After Queen Victoria, the flood

Alwyn Turner draws on popular culture to show how violent protest and unrest followed the old queen’s death, making nonsense of the fabled Edwardian ‘golden summer’

Caricature of John Bull, distracted from the arguments of a suffragist by the action of the suffragettes. [Universal History Archive/Universal Images Group via Getty Images] 
issue 17 February 2024

Alwyn Turner writes early on that Little Englanders is ‘an attempt to take the temperature of the nation as it emerged from a century that had dominated the world and was beginning – whether it knew it or not – a long process of decline’. Perhaps for that reason, or perhaps because the high (and low) politics of the years from 1901 to 1914 – the Edwardian era continues for four years after the death of the eponymous sovereign, up to the lights going out all over Europe in August 1914 – have been so exhaustively covered in recent years, he tells his readers that he will draw heavily on

popular literature, on the songs of the music hall and on the newspapers. Consequently it might sometimes seem trivial: the administrators of Empire feature less than the headliners at the Empire, Leicester Square, and the politicians that appear are those who were embraced by the public.

His apology is unnecessary. Popular culture is a valuable means of learning about a particular society and, without wishing to sound Marxist about it, a hitherto under-appreciated one. The one failing of this well-written, often fascinating book is the absence of archival research, so one never gets beneath the skin of the leading figures. But Turner has read in detail those historical documents otherwise known as local newspapers, and has gleaned much information about the Edwardian lower classes that one does not often find in the works of more orthodox historians.

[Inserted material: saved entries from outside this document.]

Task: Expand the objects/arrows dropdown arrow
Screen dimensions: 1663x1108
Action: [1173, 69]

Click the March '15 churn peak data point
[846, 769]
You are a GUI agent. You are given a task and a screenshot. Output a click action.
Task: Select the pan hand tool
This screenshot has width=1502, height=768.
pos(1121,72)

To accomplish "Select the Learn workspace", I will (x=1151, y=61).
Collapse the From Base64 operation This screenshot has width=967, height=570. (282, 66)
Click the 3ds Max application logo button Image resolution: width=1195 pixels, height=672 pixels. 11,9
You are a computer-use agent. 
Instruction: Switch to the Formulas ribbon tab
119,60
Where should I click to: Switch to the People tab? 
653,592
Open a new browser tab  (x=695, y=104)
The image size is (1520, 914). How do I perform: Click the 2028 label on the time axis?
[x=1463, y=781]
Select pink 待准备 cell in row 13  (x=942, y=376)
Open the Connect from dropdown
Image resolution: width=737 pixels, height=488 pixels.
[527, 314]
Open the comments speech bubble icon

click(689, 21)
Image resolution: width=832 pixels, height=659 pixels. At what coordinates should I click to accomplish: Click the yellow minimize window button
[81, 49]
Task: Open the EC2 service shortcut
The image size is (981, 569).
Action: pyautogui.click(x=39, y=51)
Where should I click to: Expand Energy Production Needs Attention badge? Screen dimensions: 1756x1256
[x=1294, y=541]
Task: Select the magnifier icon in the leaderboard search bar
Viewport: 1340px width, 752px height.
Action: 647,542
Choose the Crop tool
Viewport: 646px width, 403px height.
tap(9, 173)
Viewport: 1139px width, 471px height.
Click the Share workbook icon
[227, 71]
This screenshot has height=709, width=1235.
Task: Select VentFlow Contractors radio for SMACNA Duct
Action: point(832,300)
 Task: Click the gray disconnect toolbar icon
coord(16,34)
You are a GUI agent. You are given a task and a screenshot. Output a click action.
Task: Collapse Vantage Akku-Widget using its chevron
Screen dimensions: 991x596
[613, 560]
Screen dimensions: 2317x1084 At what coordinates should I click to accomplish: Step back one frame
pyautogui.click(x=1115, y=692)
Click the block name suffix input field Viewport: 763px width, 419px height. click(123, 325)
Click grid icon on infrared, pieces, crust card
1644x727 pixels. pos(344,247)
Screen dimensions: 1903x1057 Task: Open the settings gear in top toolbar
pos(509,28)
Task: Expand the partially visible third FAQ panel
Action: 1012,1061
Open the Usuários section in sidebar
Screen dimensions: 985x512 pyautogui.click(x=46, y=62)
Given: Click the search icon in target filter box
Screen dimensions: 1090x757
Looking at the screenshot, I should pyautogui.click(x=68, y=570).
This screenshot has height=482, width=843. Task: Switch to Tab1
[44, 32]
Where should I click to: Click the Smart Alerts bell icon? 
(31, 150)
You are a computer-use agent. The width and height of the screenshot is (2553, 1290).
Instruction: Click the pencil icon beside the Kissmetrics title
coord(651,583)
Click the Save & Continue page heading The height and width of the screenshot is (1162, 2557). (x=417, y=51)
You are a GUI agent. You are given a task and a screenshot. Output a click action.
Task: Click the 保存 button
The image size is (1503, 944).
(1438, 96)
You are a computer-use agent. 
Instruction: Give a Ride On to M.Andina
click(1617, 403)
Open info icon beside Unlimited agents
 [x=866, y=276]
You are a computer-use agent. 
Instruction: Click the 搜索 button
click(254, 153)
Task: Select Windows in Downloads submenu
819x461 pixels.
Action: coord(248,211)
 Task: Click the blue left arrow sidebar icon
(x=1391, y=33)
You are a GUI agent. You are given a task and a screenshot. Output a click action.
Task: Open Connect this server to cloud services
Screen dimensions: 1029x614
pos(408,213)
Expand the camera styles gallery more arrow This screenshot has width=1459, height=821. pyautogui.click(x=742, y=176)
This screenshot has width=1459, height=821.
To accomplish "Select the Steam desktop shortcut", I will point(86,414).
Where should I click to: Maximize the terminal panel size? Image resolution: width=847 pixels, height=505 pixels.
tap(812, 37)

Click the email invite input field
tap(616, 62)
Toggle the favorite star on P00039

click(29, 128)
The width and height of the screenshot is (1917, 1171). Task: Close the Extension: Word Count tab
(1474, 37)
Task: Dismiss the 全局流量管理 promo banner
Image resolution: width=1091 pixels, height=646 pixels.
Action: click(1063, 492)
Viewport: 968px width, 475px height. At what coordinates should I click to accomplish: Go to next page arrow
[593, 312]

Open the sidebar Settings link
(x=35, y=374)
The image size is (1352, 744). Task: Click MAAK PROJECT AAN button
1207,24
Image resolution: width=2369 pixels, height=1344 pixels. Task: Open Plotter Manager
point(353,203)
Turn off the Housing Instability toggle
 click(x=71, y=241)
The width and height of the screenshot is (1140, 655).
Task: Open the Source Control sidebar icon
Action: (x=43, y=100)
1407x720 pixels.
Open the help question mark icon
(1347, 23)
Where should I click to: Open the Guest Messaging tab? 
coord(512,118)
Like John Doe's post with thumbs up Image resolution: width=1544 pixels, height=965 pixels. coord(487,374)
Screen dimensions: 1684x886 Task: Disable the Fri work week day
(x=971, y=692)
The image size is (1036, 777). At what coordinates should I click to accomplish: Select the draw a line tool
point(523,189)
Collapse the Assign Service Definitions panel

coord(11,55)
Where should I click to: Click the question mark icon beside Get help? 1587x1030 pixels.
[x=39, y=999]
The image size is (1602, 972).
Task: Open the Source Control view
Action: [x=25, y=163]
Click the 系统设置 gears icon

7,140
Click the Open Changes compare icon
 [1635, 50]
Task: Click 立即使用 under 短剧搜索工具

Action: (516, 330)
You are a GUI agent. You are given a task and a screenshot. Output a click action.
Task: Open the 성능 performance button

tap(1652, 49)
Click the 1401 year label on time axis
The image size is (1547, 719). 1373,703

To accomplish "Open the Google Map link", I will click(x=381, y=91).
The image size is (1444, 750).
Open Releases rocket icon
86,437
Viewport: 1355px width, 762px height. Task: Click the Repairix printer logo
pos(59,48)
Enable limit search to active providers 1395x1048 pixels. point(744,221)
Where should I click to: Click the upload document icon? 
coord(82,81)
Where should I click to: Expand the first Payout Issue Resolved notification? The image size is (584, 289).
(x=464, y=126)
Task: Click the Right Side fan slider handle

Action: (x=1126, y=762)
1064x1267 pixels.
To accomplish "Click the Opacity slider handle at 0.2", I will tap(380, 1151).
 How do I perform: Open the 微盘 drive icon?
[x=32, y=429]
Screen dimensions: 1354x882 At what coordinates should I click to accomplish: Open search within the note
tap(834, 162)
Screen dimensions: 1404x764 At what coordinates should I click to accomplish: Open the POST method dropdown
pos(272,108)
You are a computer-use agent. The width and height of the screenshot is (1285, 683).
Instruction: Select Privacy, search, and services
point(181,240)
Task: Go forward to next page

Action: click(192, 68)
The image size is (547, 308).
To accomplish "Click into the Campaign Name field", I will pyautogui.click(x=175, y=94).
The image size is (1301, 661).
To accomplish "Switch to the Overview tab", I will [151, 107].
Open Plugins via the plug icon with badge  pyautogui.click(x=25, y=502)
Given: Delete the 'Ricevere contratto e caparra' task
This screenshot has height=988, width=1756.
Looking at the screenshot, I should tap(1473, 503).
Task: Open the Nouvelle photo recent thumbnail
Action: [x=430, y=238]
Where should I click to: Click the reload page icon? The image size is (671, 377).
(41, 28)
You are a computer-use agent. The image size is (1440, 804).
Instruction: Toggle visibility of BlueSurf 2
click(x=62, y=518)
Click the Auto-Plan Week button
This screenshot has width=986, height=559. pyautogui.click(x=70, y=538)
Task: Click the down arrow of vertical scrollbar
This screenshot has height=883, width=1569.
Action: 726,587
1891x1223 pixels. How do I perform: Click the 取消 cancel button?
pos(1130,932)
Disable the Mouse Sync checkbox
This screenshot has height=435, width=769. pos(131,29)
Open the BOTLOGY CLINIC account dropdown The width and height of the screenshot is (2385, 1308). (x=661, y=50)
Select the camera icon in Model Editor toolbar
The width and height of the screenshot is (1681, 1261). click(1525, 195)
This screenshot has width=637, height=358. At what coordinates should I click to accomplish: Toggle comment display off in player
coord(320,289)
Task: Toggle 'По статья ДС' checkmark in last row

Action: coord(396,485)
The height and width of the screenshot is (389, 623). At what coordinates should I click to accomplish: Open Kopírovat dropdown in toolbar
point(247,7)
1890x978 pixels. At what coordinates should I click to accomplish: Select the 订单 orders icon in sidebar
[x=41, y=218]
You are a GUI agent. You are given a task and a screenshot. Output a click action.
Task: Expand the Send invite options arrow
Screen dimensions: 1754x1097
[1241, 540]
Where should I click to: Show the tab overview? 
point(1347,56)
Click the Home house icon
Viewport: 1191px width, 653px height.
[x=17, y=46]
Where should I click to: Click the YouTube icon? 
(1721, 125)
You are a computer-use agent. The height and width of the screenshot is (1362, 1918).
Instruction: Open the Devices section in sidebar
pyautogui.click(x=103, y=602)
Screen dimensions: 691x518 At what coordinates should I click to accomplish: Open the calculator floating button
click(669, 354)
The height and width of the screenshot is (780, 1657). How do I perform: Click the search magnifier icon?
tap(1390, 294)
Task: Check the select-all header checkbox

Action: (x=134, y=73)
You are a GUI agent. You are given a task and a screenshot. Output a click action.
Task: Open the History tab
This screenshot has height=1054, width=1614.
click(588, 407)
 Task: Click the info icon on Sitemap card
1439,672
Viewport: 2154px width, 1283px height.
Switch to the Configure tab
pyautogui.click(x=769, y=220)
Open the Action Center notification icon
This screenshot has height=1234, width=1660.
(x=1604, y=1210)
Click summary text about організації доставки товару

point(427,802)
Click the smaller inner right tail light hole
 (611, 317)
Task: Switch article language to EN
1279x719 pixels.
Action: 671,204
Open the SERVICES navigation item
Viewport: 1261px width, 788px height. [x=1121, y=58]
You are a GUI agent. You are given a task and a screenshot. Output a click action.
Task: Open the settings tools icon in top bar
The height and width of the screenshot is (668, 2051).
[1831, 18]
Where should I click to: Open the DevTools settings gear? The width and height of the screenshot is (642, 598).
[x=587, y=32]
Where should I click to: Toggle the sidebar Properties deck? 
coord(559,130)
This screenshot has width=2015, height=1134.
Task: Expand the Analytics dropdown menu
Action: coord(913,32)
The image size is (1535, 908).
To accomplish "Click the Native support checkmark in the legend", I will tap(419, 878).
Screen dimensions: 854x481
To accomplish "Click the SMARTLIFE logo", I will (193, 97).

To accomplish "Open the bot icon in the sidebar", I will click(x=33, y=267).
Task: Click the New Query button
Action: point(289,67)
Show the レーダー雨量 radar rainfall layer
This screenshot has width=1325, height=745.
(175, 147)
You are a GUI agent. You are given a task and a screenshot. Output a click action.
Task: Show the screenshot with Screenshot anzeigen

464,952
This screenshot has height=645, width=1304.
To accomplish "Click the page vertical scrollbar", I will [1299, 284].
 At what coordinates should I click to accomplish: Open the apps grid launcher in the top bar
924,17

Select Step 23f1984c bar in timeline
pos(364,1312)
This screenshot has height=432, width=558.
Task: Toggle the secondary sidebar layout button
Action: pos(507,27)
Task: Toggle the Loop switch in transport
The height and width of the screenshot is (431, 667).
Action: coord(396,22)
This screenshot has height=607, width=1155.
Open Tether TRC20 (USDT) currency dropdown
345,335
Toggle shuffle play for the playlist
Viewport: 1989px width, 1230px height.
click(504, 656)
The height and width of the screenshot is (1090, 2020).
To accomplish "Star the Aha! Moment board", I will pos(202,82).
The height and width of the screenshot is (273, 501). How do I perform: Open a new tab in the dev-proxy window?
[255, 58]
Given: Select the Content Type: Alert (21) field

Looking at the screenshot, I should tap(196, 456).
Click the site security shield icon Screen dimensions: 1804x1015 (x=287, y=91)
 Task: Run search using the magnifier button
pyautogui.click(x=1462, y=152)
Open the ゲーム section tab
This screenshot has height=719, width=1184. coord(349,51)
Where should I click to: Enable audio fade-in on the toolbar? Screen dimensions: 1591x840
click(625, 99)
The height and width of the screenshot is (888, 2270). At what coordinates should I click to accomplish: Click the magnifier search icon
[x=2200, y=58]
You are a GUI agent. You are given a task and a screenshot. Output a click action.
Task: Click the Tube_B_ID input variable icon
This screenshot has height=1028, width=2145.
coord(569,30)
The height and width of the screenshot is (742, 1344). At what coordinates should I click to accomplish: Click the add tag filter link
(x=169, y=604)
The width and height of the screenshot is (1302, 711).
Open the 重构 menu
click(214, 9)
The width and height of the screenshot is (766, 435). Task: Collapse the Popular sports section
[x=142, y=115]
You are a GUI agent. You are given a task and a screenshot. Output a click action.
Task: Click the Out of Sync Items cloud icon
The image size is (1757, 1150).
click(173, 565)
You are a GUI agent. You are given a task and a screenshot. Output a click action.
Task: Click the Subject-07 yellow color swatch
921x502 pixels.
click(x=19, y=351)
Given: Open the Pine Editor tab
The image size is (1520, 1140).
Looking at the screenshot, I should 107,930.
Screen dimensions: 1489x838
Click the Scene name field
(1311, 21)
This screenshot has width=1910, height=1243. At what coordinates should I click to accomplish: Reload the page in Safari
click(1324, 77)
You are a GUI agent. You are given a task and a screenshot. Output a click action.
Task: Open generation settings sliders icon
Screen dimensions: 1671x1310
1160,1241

And, as any society must fundamentally be about the people in it, what the mass of those people were up to in the first decade or so of the 20th century is of serious interest.

The period is bookended by two deaths (Oscar Wilde, alias Sebastian Melmoth, in Paris in November 1900, and seven weeks later that of the Queen Empress herself) and, oddly perhaps, by two murders – that committed by Dr Crippen, and those of the ‘Brides in the Bath’: a third murder was far more indicative of the end of the era, that of the Archduke Franz Ferdinand in Sarajevo in June 1914, something no more a violation of the demotic theme of Alwyn’s book than the demise of the dear old Queen.